##### RAW DATA

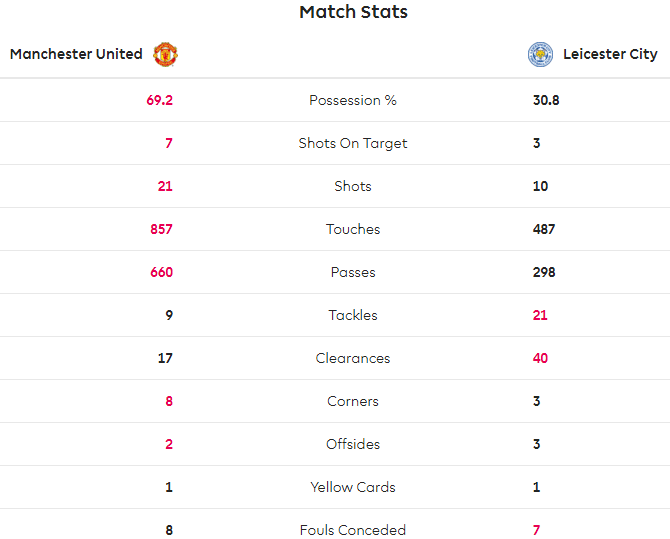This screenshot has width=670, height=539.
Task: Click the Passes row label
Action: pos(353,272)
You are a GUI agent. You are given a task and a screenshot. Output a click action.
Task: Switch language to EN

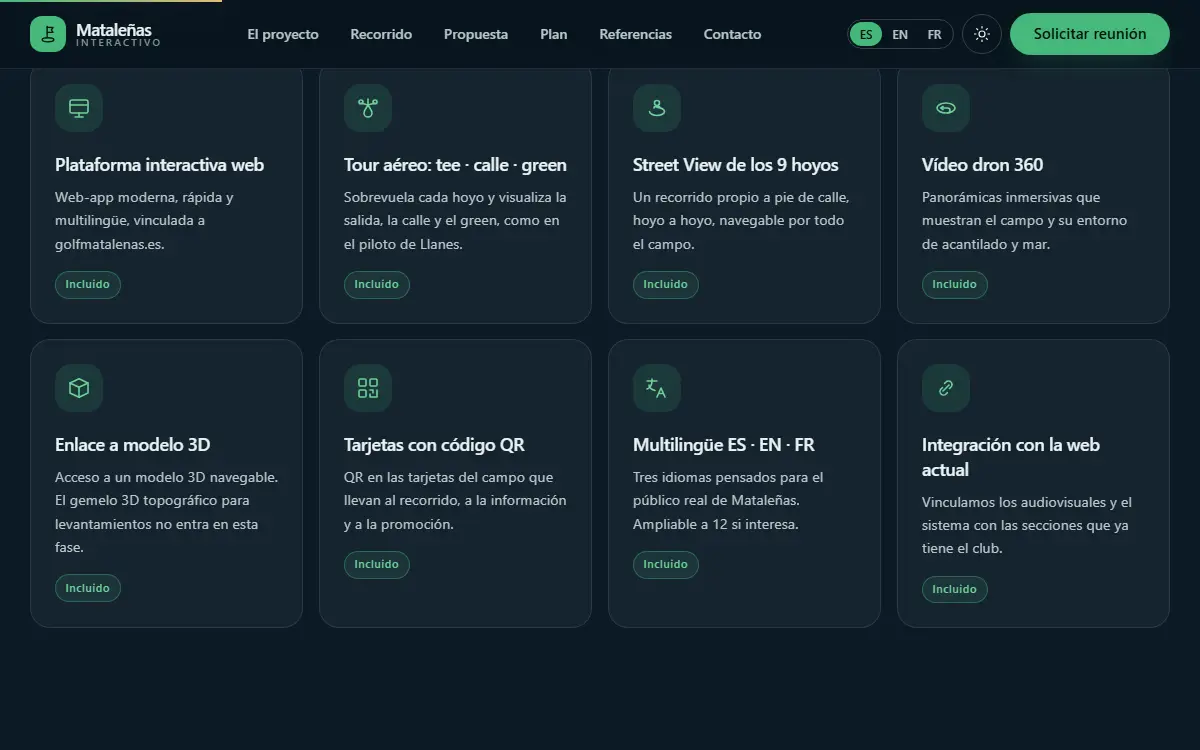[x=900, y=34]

##########
##### RAW DATA

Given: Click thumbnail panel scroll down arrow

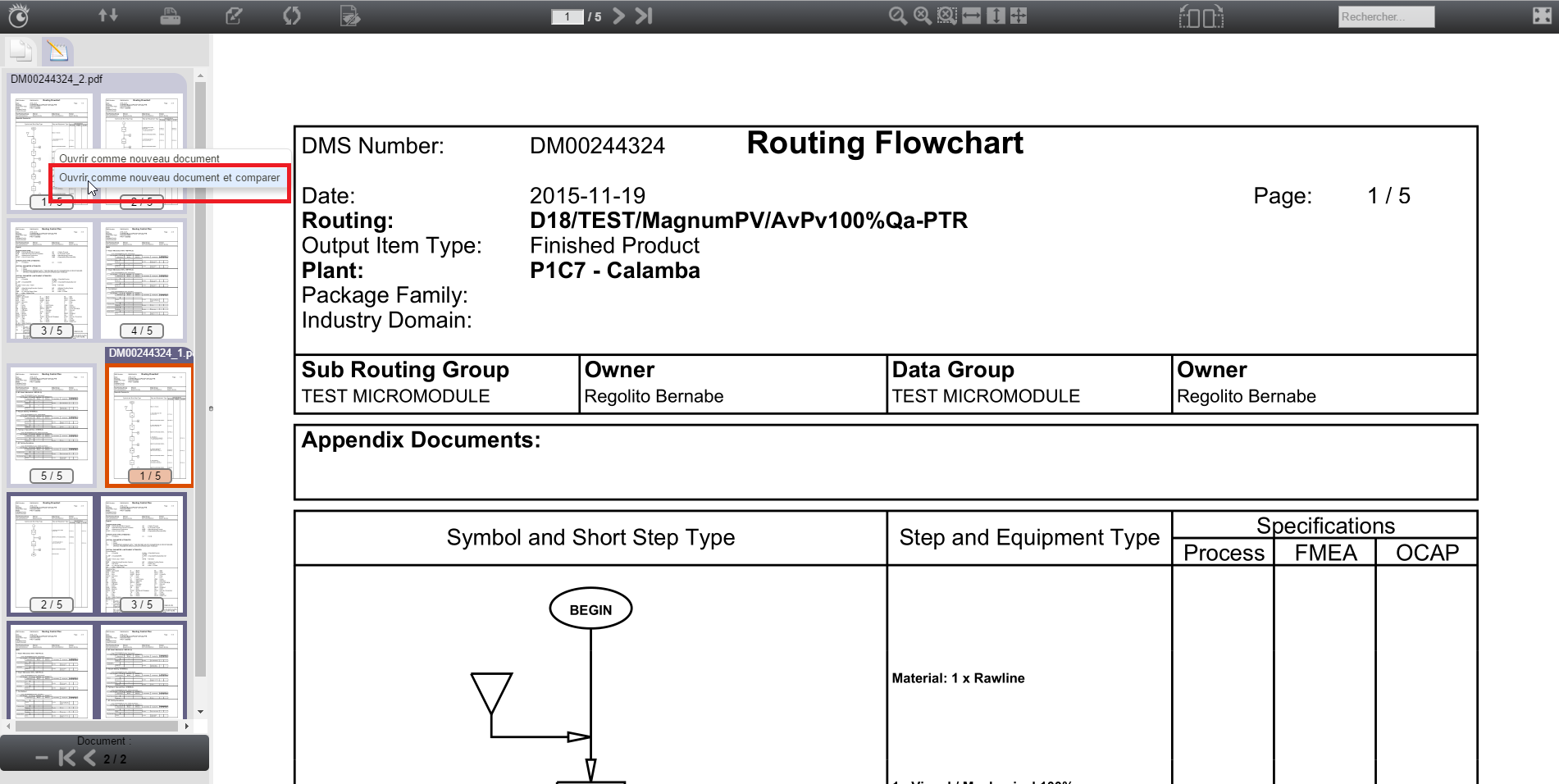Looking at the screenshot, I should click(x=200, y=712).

##########
##### RAW DATA

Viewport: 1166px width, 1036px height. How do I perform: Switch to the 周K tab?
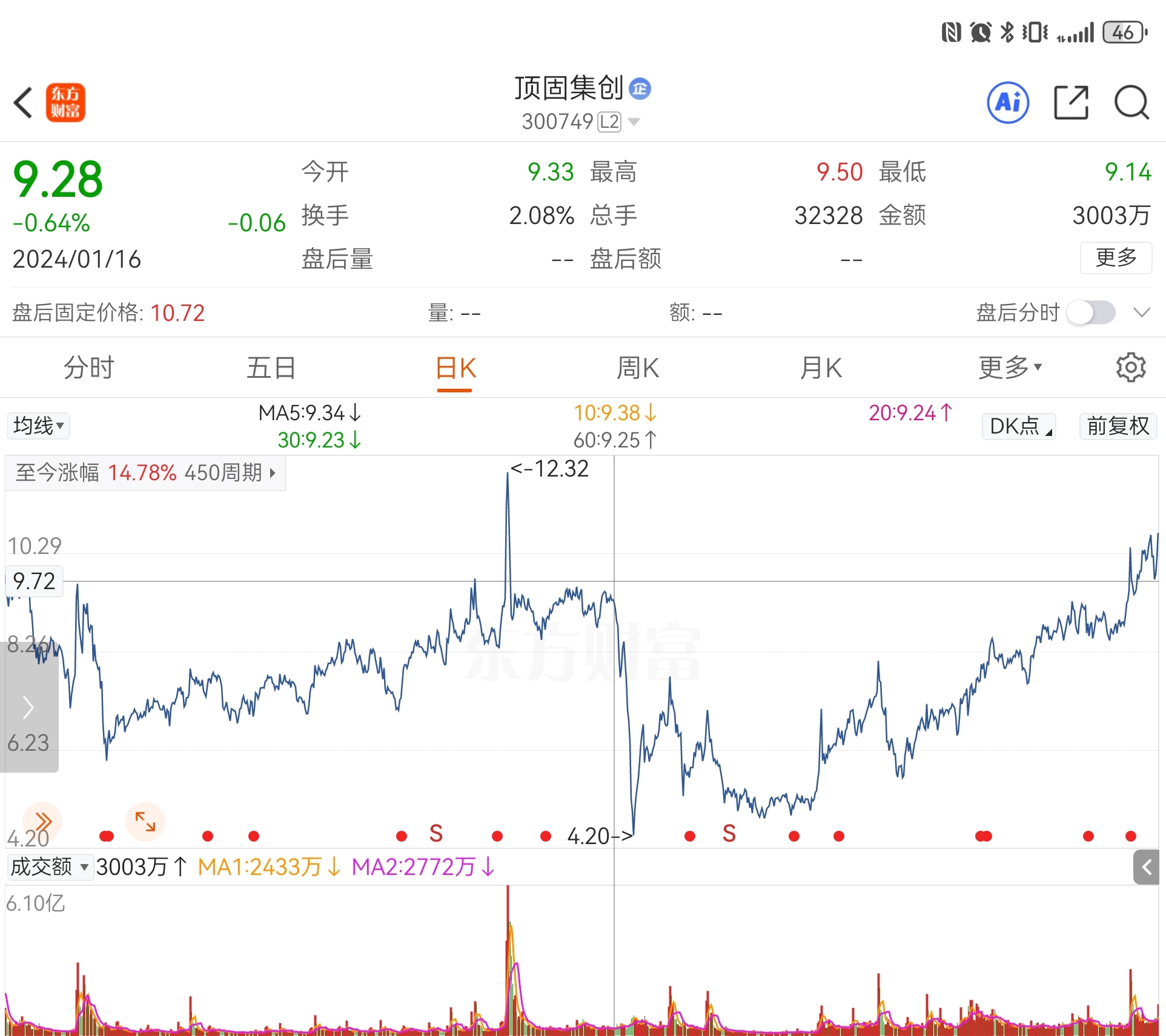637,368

##########

Reproduce the lines verbatim, starting with the line containing "This screenshot has width=670, height=539." and ending with the line containing "[x=900, y=34]", with both of those lines included. Omit the pictures from your answer.

This screenshot has width=670, height=539.
Task: Click the Passes row label
Action: pos(353,272)
You are a GUI agent. You are given a task and a screenshot. Output a click action.
Task: Switch language to EN

[x=900, y=34]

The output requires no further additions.